Um sieben Uhr wurde der Gefängnisarzt Dr. Konrad D. angerufen. Er schlief noch. Seine Flossie ging an den Apparat, eine Frauenstimme verlangte ihren Mann. Sie fragte nach dem Namen, Vera wollte ihn aber nur dem Arzte selber sagen. Als Konrad schlaftrunken an den Apparat kam, hörte er nur die Worte: »Herr Doktor, Ihr Bruder –«, dann wurde das Gespräch unterbrochen. Von der Verhaftung Rudolfs erfuhr der Arzt daher erst durch seinen Chef, den Gefängnisdirektor, nach neun Uhr.

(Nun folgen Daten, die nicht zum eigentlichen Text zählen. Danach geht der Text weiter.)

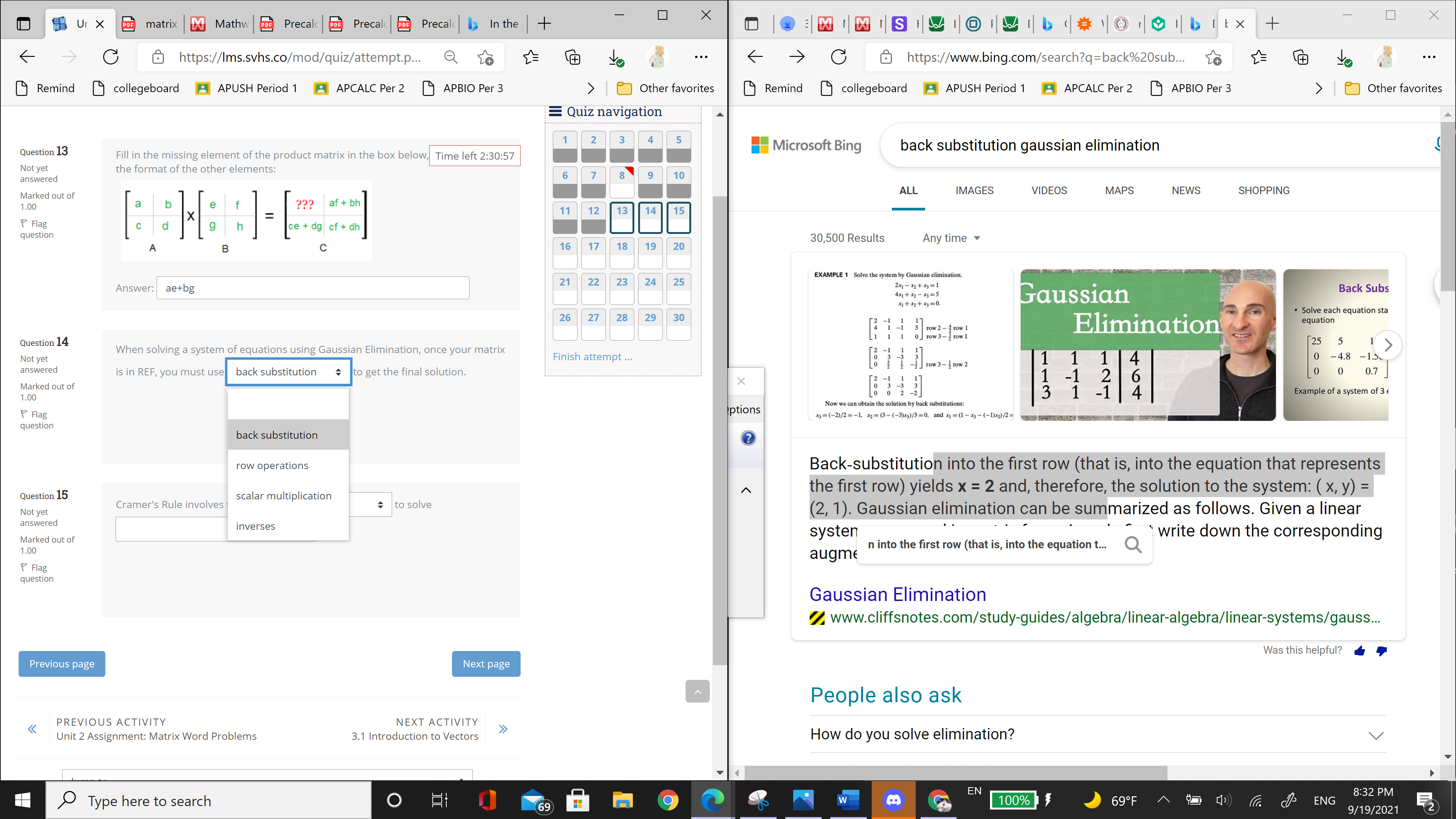Screen dimensions: 1456x819
Task: Open Microsoft Word from the taskbar
Action: click(849, 800)
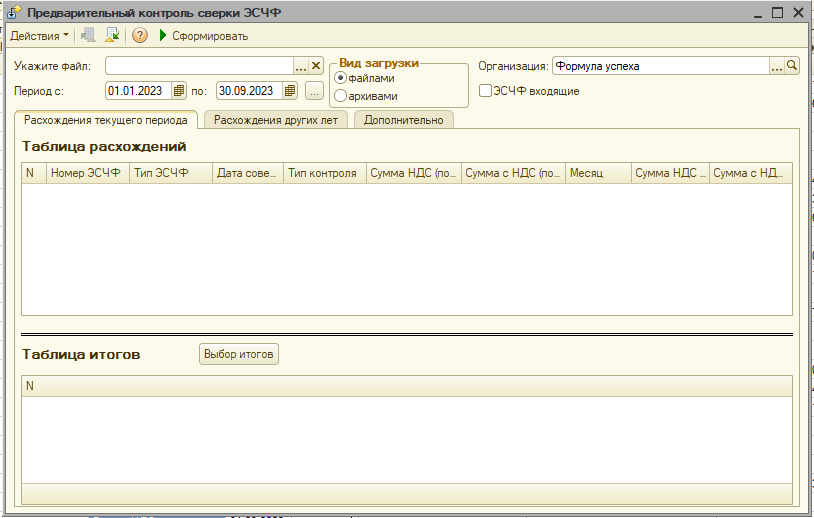Open the period selection ellipsis button
Image resolution: width=814 pixels, height=518 pixels.
tap(314, 91)
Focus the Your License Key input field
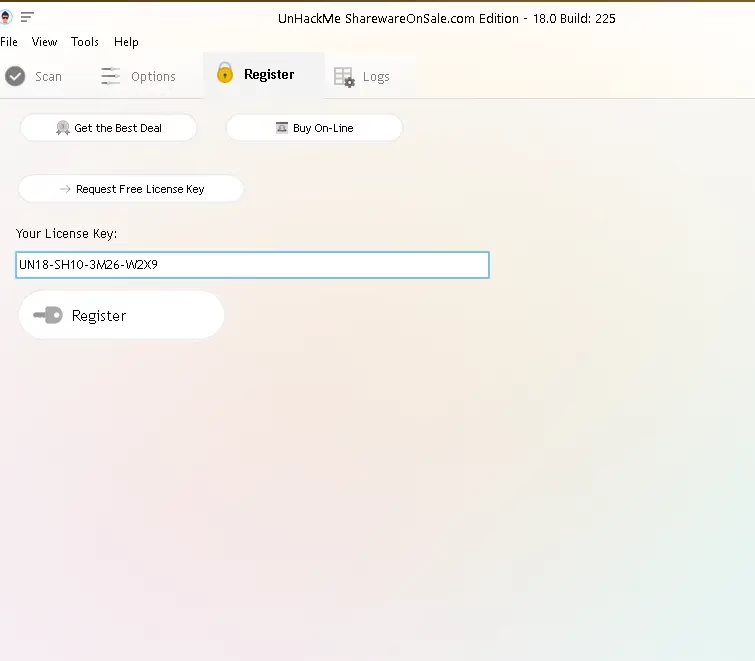 point(252,265)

Am nächsten Morgen wurden der Spielbankbesitzer Manfred von G. und seine Frau Vera schon in den ersten Vormittagsstunden sowohl als Belastungszeugen von der Untersuchungsbehörde als auch wegen des Rauschgifthandels von der Polizei gesucht. Man fand in der strahlend hell erleuchteten Wohnung niemanden vor. Im Laufe des Vormittags erschienen die drei Angestellten Manfreds (in den blühenden Zeiten waren es sechs bis sieben gewesen, und einer von ihnen hatte, wie es später herauskam, die Drohbriefe an Manfred geschrieben). Auch eine stundenweise bezahlte, ältliche, verhärmte Scheuerfrau trat an, wurde aber ebensowenig wie die sehr bedrückten Angestellten in die Klubräume gelassen.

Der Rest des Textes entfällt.